Mart ayı Nevruz ayı.

Gelecek haftadan itibaren hareketli gündemlerle karşılaşacağız. Terör örgütü lideri Abdullah Öcalan beklenen açıklamasını kısa bir süre içinde yapacak.

İşler planlandığı gibi giderse terör örgütüne Türkiye topraklarındaki silahlı mücadelenin bittiğini duyuracak ve silahların bırakılmasını isteyecek.

Peşi sıra “talepler” sıralanacak. Onlar aksini iddia etse de yeni bir “süreç” başlayacak.
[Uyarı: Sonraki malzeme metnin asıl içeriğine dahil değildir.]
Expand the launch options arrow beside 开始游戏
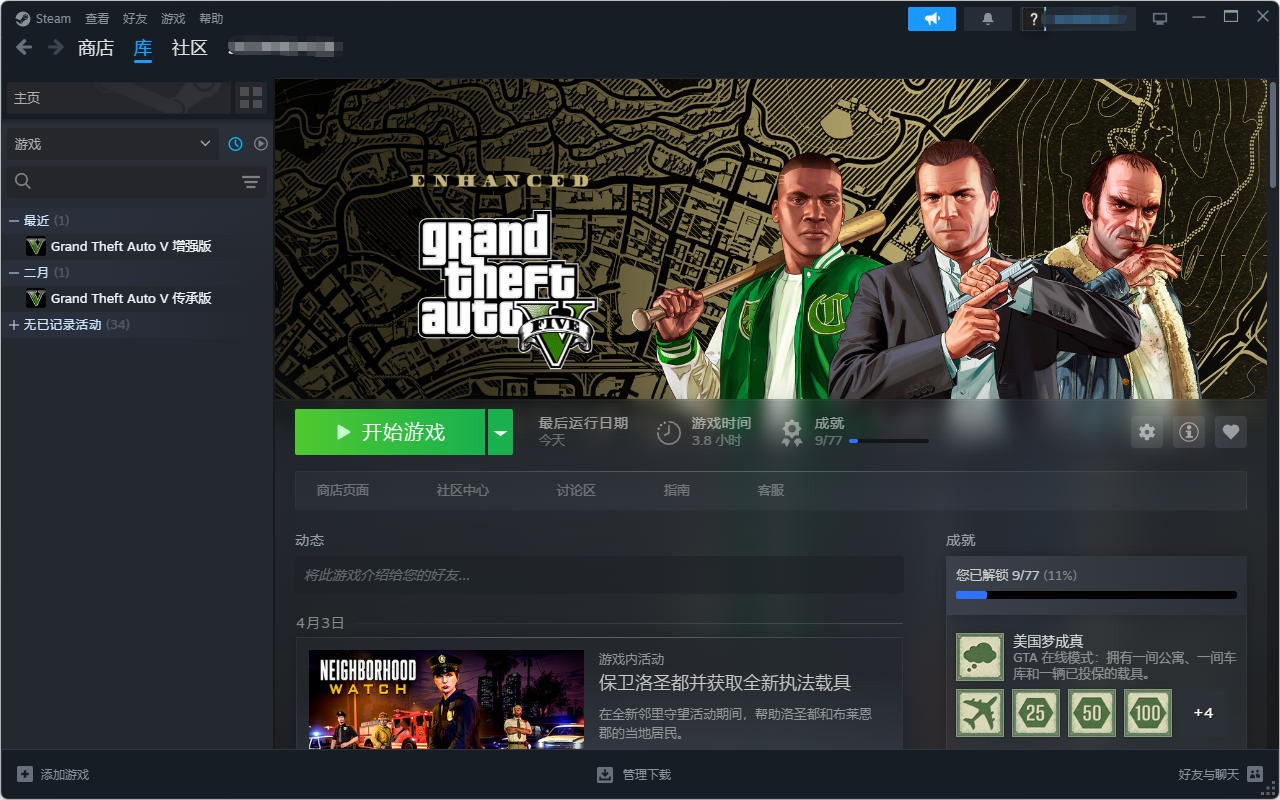Screen dimensions: 1280x800 pyautogui.click(x=500, y=432)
Millet bir süre “biz bu filmi izlemiştik” hissine kapılacak.

Sorular birbirini izleyecek:

- Silahlar nereye bırakılacak?

- Silah bırakanlar nereye gidecek?

- Örgüt yöneticileri ne olacak?

- Öcalan umut hakkından yararlanacak mı?

- PKK tarafından oluşturulmuş Suriye’deki fiili devlet ne olacak?

Ancak bunlar olurken ülkeyi yönetenler yine “sabır” dileyecek.

Milletten, içindeki “Öcalan öfkesi”ni bastırması için sabırlı olması beklenecek.

Çocuklarını terörle mücadelede kaybetmiş ailelerden, mücadele sırasında gazi olmuş insanlardan, (Öcalan başta olmak üzere terör unsurlarının ön sayfalarda boy gösterdiği bir dönemde) bir defa daha “vatan sağ olsun” demeleri arzu edilecek.

Sonuçta 40 yıllık terör belası bitecekse, sabrın sonu selamet olacaksa hepimiz sabrederiz.

Ancak milletten “vatan sağ olsun” demesini bekleyen “devlet aklı” şunu unutmamalı:

Önceki deneyimlerin yarattığı güvensizlik, çözüme dair umutsuzluk, iktidardakilerin fırsatçılık kokan siyasi gündemi, bir milli meselede olması gereken milli mutabakatın aranmaması/umursanmaması, bu başlığın da ekonomi başlığı gibi sonuçlanacağı endişesini besliyor.

- Üçüncü sabır başlığı tartışmaya açıldı: Cezaevlerini boşaltacak “kısmi af”.

Daha 2023’te çok sayıda suçlu, infaz indiriminden yararlanıp aramıza dönmüştü. Ne yazık ki o da işe yaramadı ve cezaevinde bulunan insan sayısı bir rekor kırdı.

2023’te 261 bin olan mahkûm sayısı 2024’te 392 bine çıktı. Hali hazırda cezaevi kapasitesinden 92 bin fazla mahkûm olması işi iyice zorlaştırdı.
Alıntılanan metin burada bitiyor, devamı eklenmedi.